TASK ITEM —
Count the lines in the listing below that contain the string "location", matching case exactly. Reply with the number alone.

[RECORDS FOR THE TASK]

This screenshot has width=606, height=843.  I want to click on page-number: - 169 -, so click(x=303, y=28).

[/RECORDS FOR THE TASK]
[RECORDS FOR THE TASK]

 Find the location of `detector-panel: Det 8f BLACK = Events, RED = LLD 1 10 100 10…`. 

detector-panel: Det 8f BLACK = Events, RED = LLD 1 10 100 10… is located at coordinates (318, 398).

[/RECORDS FOR THE TASK]
[RECORDS FOR THE TASK]

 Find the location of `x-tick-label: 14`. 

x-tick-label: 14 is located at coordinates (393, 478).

[/RECORDS FOR THE TASK]

EXPECTED ANSWER —
2